Ulrike: Gerade ist es nicht möglich live vor Publikum zu spielen. Und auch wenn es sehr schwierig für die berufliche, persönliche und finanzielle Situation ist, sollte man im Sinne des Gemeinwohles respektvoll und umsichtig handeln. Wir werden die Entwicklungen beobachten und reagieren. Erstmal sind alle Produktionen auf das nächste Jahr verschoben. Thematisch arbeiten wir im Rahmen der Kesselhausinszenierung auf dem „Faust“-Gelände in Hannover an einem neuen gesellschaftlichen Narrativ: Eine feministische, ökologische, soziale und antirassistische Erzählung. Und die könnte man ja jetzt generell gesellschaftlich mal angehen.

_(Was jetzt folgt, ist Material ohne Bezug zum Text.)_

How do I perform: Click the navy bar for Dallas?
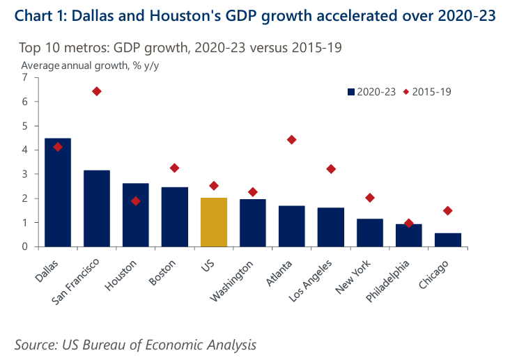pos(57,193)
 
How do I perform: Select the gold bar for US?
pos(213,222)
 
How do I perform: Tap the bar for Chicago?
pos(447,240)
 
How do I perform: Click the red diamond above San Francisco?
pos(96,91)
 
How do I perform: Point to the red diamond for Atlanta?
pos(291,140)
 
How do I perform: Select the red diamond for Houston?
pos(136,201)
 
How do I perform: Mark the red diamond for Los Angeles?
pos(331,169)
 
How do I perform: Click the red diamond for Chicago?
pos(447,211)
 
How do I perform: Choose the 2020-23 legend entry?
pos(373,92)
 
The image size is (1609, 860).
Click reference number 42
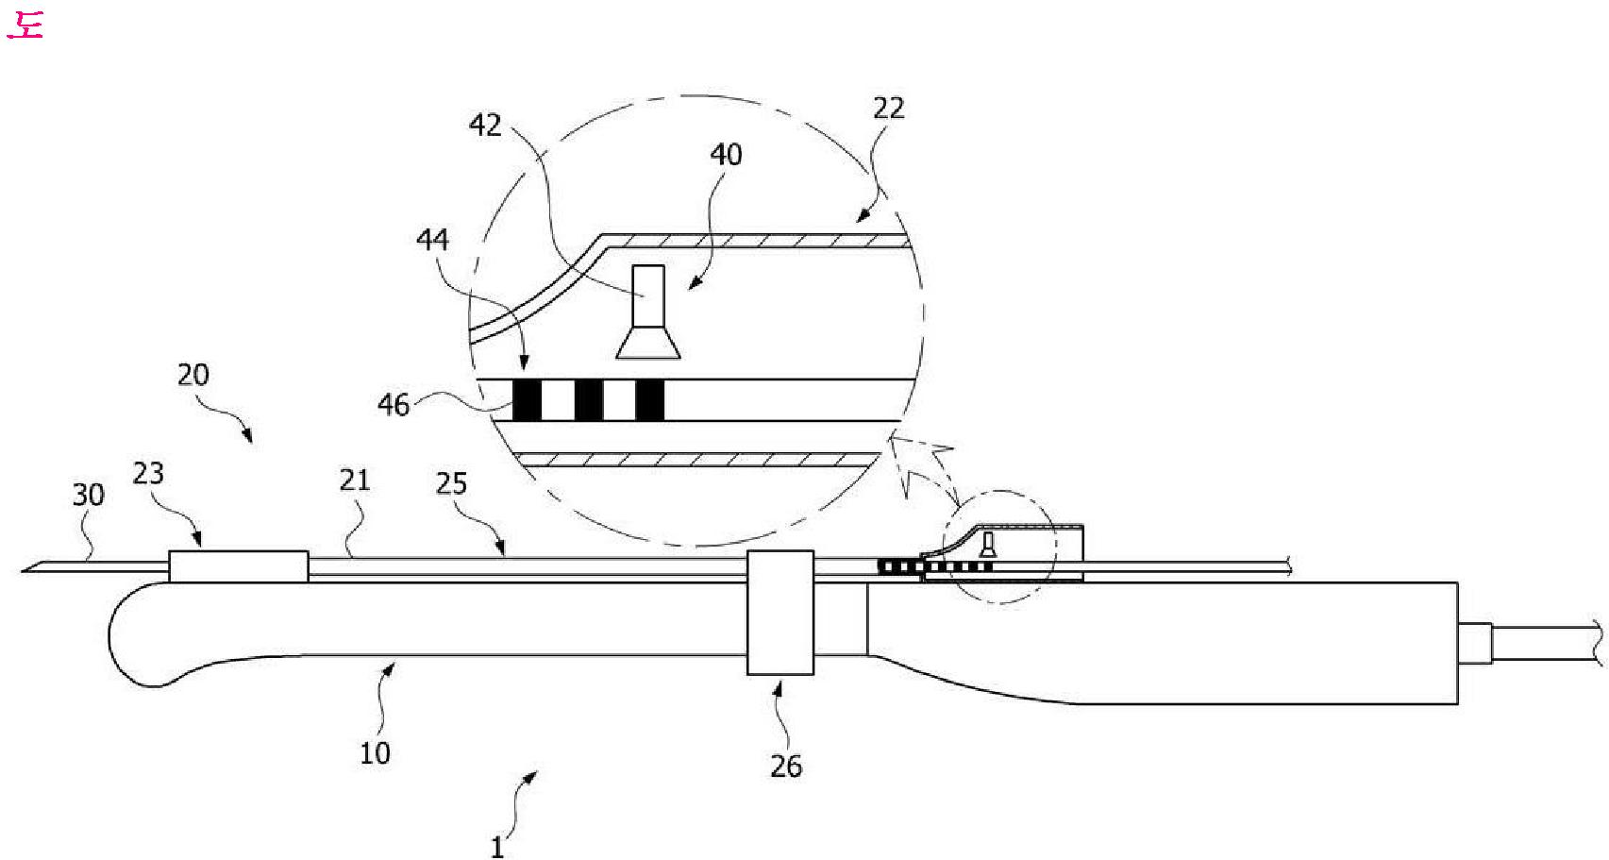485,126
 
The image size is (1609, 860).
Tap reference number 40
726,155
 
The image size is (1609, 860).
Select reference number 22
888,109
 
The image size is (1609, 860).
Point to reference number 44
432,240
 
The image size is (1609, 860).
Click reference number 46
394,405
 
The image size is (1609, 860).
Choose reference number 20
193,375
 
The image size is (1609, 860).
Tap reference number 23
148,473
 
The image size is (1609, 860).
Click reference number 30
89,495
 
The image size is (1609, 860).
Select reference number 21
354,481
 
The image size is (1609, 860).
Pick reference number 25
451,483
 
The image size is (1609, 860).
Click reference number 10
375,752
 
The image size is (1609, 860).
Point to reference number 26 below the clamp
786,766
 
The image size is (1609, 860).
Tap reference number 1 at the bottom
497,847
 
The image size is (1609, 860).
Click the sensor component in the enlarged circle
648,312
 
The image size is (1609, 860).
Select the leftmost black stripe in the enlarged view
527,400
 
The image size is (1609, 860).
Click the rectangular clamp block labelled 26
780,612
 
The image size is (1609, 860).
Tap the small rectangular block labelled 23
238,566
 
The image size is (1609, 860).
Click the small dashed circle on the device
1000,547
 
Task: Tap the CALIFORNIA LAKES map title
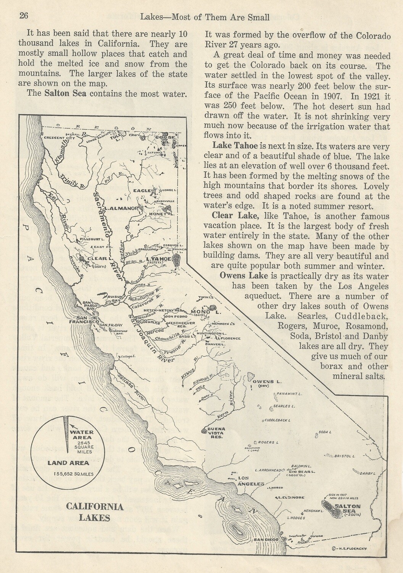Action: (95, 512)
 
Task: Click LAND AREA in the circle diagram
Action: (68, 463)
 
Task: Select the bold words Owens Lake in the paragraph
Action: (244, 276)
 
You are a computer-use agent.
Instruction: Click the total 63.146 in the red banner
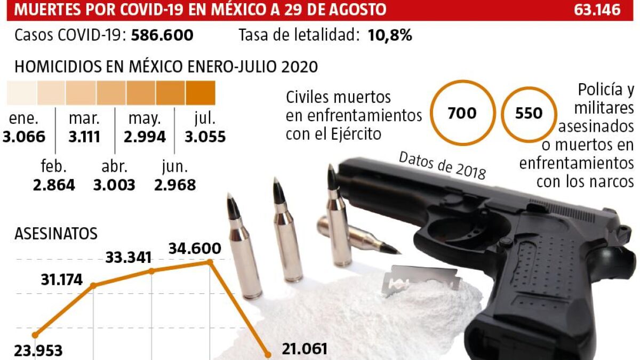[x=598, y=10]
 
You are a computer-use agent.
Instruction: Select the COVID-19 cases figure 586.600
[x=162, y=36]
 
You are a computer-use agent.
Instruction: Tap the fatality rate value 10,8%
[x=389, y=36]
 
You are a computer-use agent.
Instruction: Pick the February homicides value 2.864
[x=53, y=185]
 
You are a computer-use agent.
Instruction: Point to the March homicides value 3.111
[x=84, y=137]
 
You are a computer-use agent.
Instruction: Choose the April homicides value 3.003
[x=114, y=185]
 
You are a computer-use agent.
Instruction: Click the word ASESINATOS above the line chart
[x=56, y=234]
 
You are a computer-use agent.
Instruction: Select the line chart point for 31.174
[x=94, y=285]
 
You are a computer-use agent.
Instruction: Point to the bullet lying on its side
[x=357, y=235]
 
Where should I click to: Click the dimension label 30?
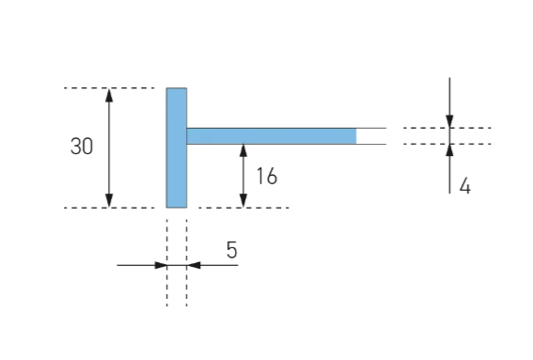pos(82,147)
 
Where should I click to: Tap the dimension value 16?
pos(267,176)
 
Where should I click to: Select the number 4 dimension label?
pos(465,186)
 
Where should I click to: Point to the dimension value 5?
pos(231,250)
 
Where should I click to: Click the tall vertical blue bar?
pos(177,148)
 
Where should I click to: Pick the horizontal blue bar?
pos(272,136)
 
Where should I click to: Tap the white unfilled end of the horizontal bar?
pos(371,136)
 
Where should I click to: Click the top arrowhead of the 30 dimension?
pos(109,95)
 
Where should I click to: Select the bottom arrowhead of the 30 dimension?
pos(109,200)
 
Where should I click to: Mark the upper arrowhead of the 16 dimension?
pos(243,150)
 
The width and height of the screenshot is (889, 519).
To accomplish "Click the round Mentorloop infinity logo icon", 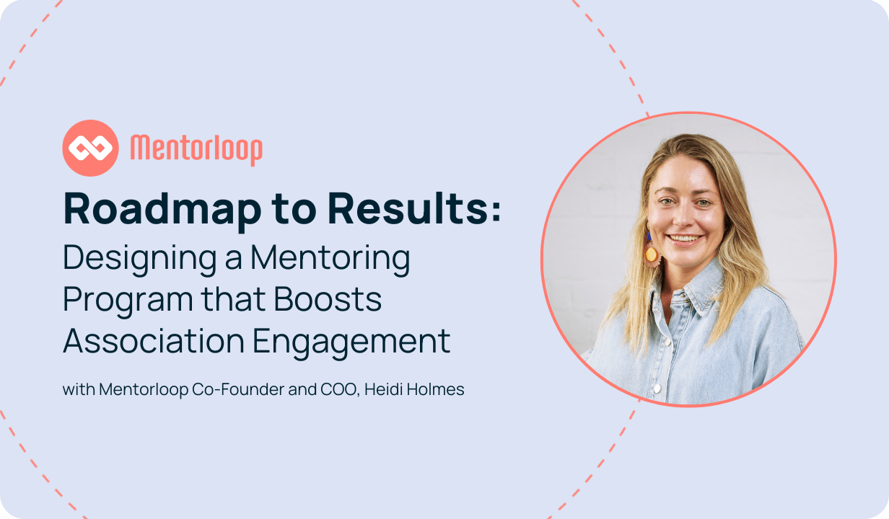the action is (90, 148).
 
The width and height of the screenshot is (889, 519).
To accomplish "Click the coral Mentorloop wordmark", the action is (196, 149).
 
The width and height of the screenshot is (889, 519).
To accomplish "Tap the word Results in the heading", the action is (407, 208).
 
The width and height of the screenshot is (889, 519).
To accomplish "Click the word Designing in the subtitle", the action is (140, 260).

Hartmut: Als Autor kann ich natürlich weiter schreiben, fragt sich bloß für was, wann und wen. Dazu kommt: Da ich den Hauptteil meiner Einnahmen durch Theatertantiemen und Auftritte beziehe, verdiene ich kaum was. Die Theater sind dicht, meine Stücke werden nicht gespielt, ich selbst kann auch nicht auftreten, nicht als Schauspieler, nicht als Musiker oder als Vorleser meiner eigenen Texte. Das finanzielle ist aber nur das eine Problem. Ich habe immer für die Bühne geschrieben und bin selbst auf die Bühne gegangen, weil das ein sehr direkter und – im Vergleich z.B. zum Film – „einfacher“ Kunstvorgang ist. Im Notfall brauchst Du nur eine Idee, einen Text, ein, zwei Schauspieler*innen und einen Ort, wo sich Spieler*innen und Zuschauer*innen treffen können. Diese Option ist jetzt erstmal weg. Jetzt kann man täglich etwas ins Internet blasen, was als Form nicht per se uninteressant ist, aber halt was anderes. Nicht unsere eigentliche Kernkompetenz.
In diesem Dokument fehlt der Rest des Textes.